= Beginning of Section =

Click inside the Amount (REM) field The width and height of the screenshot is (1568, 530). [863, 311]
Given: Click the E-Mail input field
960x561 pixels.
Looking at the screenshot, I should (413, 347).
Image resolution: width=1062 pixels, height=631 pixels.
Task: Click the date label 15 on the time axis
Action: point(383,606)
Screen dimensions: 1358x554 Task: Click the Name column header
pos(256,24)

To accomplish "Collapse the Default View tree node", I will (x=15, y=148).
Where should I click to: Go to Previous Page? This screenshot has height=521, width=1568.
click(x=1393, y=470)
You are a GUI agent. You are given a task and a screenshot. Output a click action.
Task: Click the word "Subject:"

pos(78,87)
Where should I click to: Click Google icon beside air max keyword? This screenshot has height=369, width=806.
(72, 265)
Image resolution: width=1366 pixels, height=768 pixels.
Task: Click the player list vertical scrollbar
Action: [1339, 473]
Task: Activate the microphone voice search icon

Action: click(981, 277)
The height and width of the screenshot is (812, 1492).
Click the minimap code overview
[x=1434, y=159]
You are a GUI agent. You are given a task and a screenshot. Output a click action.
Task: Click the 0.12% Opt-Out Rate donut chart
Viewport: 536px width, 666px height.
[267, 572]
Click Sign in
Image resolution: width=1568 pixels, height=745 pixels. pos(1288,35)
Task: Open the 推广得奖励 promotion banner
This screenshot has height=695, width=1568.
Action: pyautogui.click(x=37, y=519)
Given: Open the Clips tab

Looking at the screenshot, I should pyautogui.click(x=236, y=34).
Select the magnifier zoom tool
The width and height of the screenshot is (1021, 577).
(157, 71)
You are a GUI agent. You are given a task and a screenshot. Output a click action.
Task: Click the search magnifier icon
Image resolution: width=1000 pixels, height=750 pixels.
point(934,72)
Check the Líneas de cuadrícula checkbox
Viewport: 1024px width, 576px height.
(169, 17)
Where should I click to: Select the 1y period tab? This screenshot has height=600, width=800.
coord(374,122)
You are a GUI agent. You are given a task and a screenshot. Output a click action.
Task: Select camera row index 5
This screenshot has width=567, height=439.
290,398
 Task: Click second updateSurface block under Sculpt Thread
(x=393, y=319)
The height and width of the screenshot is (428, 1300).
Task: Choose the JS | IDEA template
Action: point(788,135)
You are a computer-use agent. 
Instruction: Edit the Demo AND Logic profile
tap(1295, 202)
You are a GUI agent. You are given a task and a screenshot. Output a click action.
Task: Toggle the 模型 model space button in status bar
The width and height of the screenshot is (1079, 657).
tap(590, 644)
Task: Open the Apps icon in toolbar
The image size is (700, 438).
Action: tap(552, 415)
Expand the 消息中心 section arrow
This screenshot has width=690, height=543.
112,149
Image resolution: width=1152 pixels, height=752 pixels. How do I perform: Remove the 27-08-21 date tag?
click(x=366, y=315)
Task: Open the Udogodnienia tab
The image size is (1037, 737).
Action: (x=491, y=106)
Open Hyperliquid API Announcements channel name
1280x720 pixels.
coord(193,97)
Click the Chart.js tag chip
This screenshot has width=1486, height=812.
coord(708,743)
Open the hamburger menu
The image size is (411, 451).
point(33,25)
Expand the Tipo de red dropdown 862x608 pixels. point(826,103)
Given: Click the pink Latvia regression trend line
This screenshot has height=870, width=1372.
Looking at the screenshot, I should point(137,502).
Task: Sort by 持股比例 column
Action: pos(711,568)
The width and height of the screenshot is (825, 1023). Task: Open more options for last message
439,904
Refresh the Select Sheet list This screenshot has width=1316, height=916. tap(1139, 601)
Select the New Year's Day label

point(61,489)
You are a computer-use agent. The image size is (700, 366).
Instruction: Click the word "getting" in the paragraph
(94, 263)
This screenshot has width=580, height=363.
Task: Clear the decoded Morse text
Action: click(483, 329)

= End of Section =

» EXERCISE DETAILS:
Copy every line from the data that includes the string "field".

» PROBLEM SOLUTION:
Click inside the Amount (REM) field The width and height of the screenshot is (1568, 530). [863, 311]
Given: Click the E-Mail input field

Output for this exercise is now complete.